Elberfeld is a municipal subdivision of the German city of Wuppertal; it was an independent town until 1929.

History
The first official mentioning of the geographic area on the banks of today's Wupper River as "elverfelde" was in a document of 1161. Etymologically, elver is derived from the old Low German word for "river." (See etymology of the name of the German Elbe River; cf. North Germanic älv.) Therefore, the original meaning of "elverfelde" can be understood as "field on the river." Elverfelde received its town charter in 1610.

In 1726, Elias Eller and a pastor, Daniel Schleyermacher, founded a Philadelphian society. They later moved to Ronsdorf in the Duchy of Berg, becoming the Zionites, a fringe sect.

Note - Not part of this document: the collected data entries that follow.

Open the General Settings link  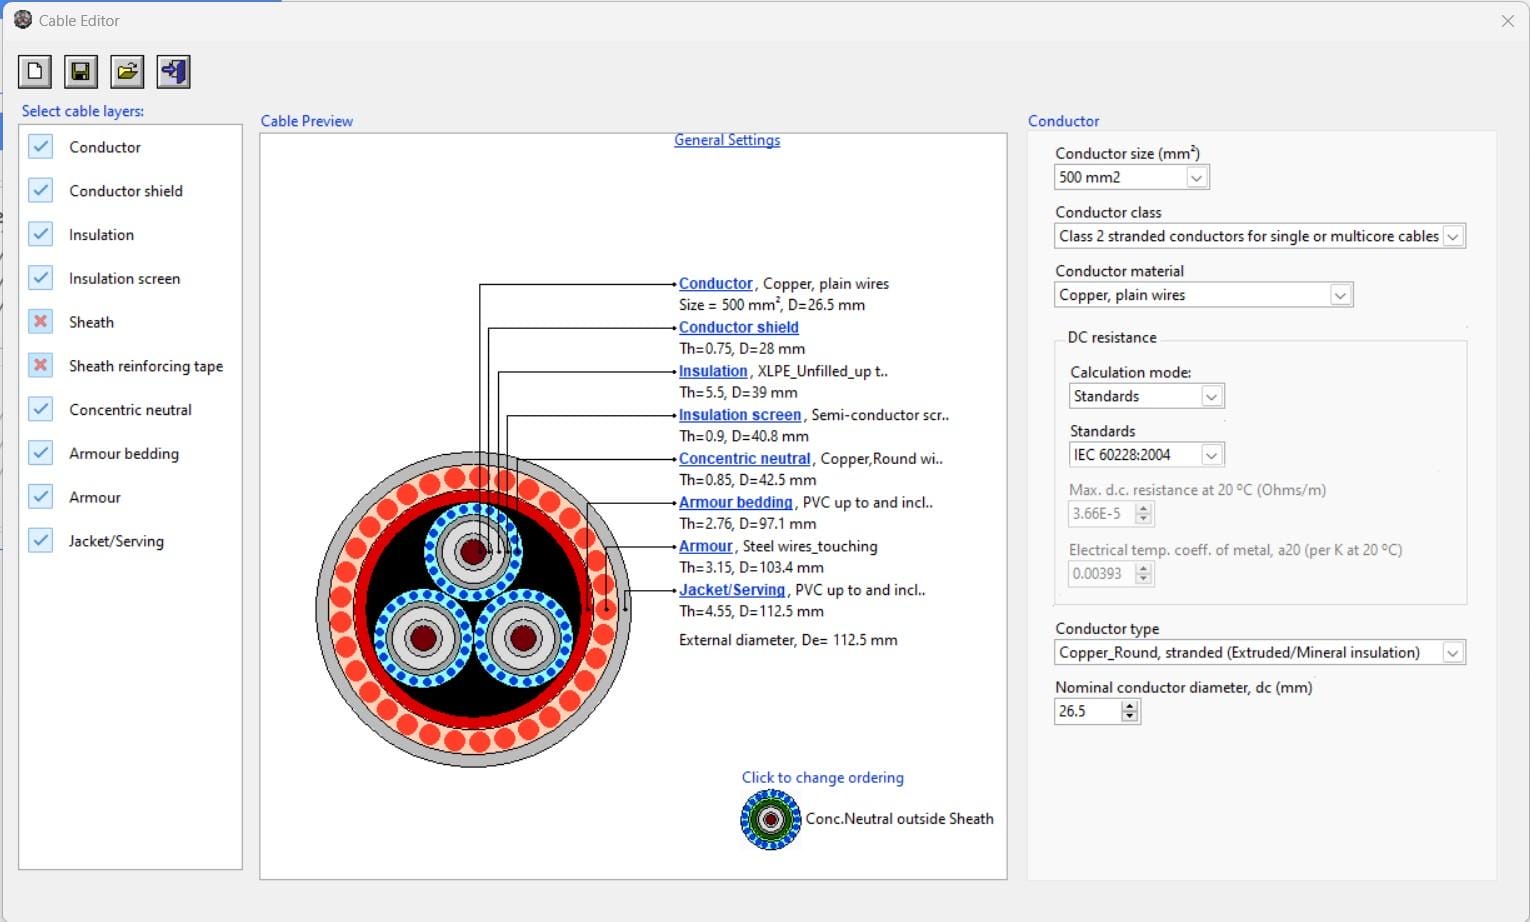pyautogui.click(x=727, y=139)
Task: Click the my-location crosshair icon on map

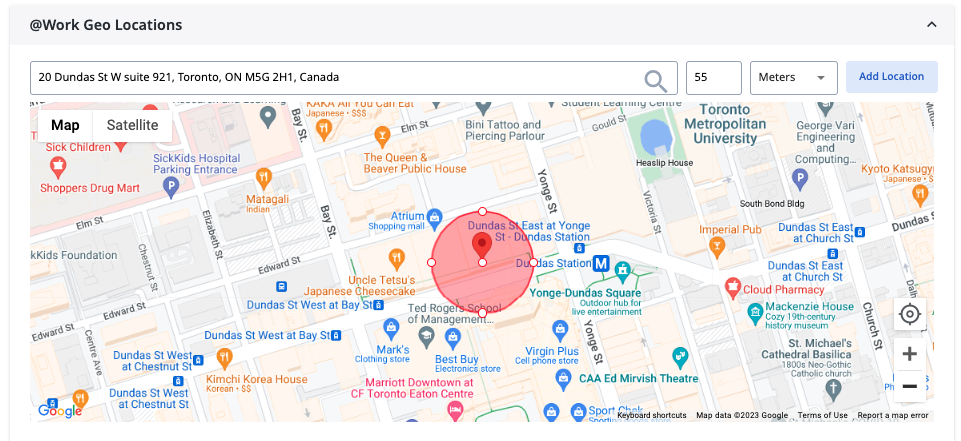Action: (909, 314)
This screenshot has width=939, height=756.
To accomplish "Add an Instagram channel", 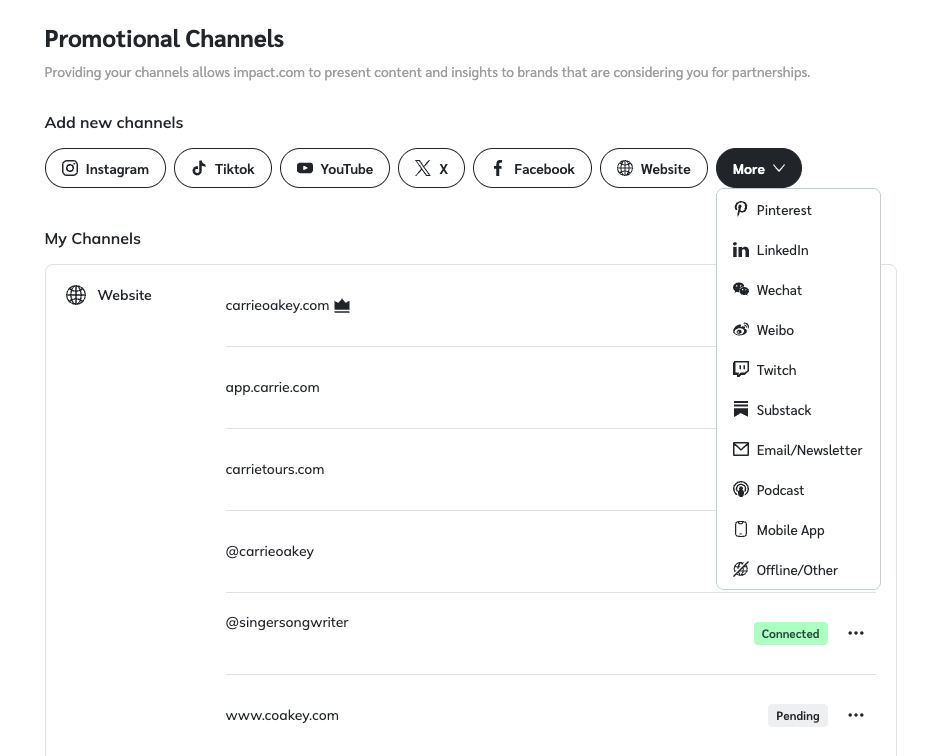I will (105, 169).

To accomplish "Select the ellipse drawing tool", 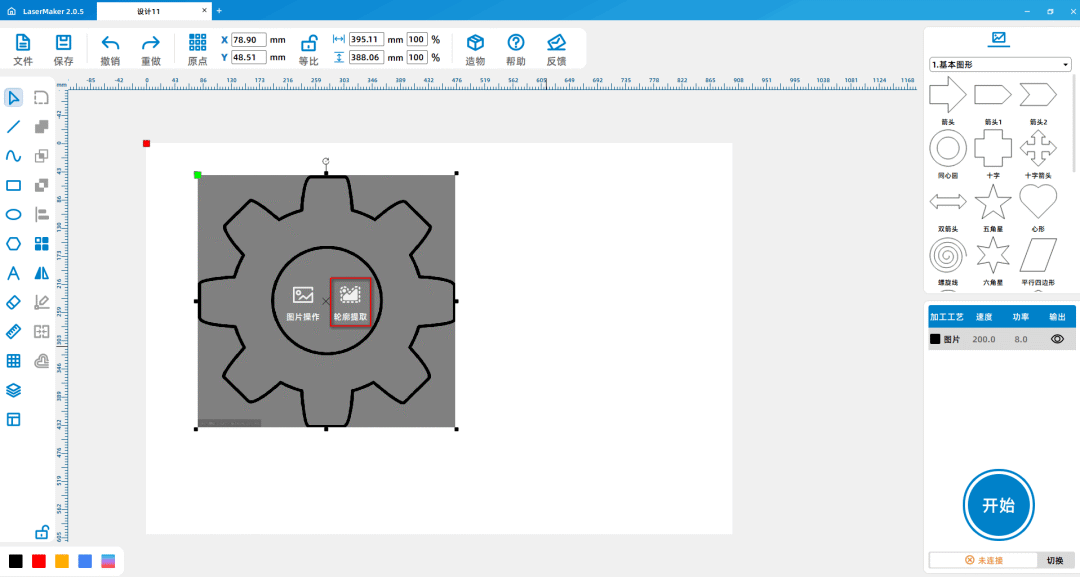I will 14,214.
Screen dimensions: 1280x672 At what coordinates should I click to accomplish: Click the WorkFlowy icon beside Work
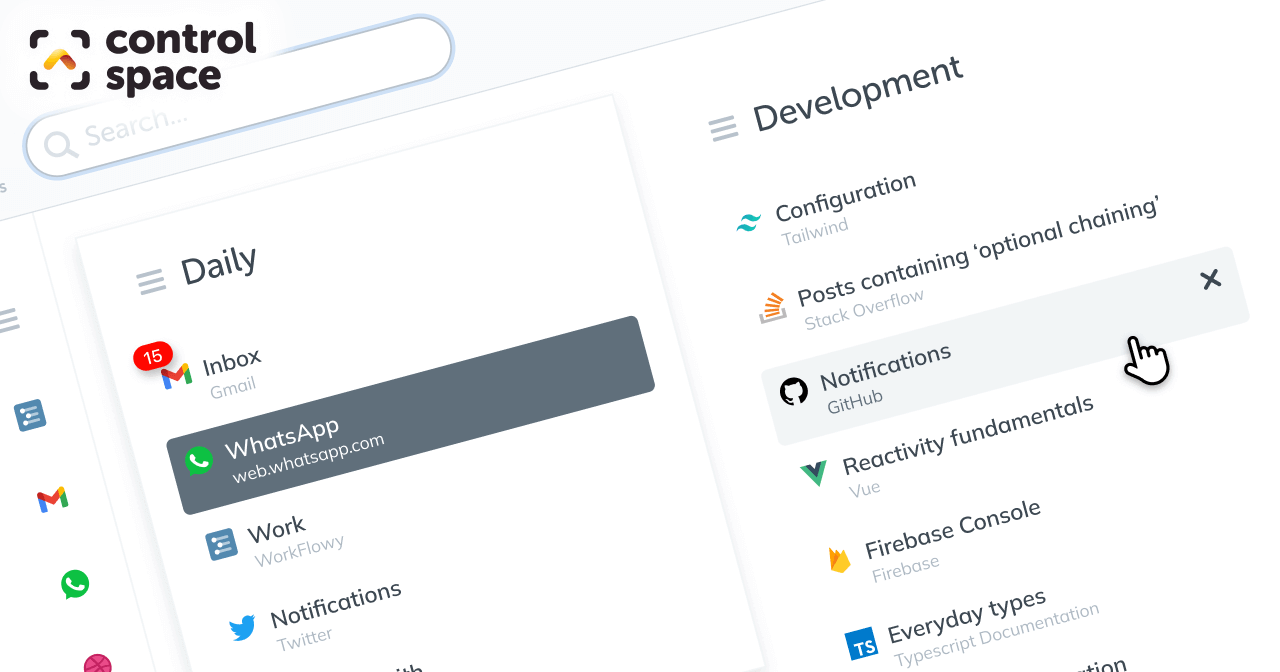pyautogui.click(x=221, y=544)
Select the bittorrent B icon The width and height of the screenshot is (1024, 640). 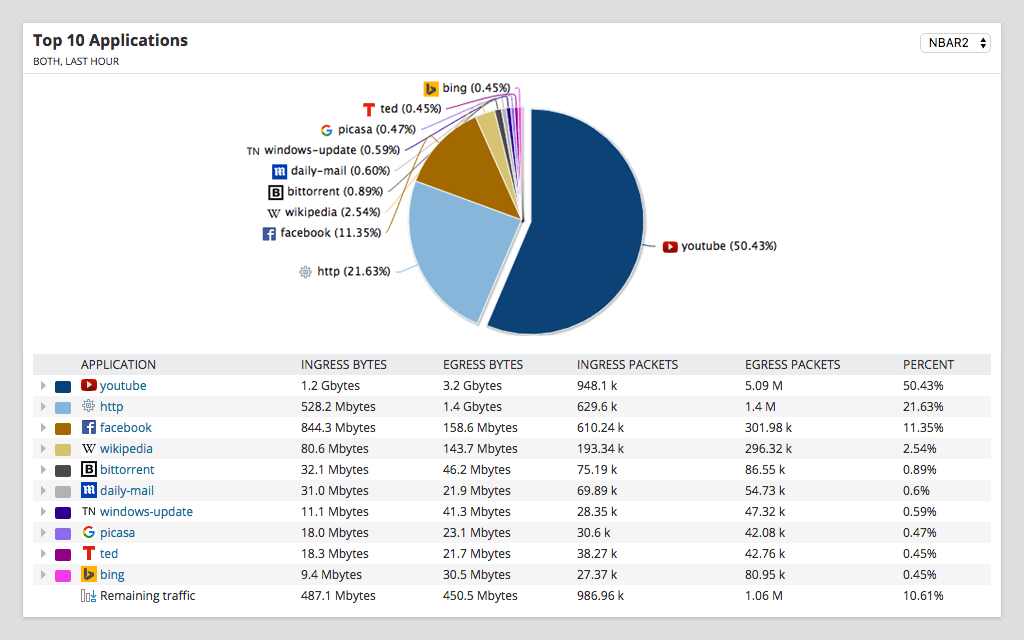[x=89, y=469]
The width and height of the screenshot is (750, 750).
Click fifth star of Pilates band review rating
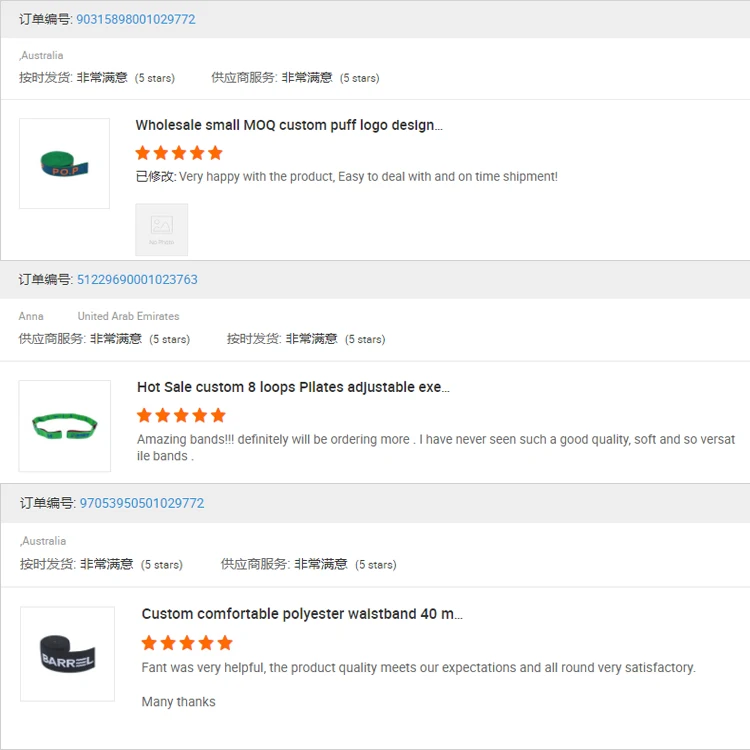[x=218, y=415]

In 1826 Friedrich Harkort, a famous German industrialist and politician, had a type of suspension railway built as a trial and ran it on the grounds of what is today the tax office at Elberfeld. In fact the railway, the Schwebebahn Wuppertal, was eventually built between Oberbarmen and Vohwinkel and runs through Elberfeld.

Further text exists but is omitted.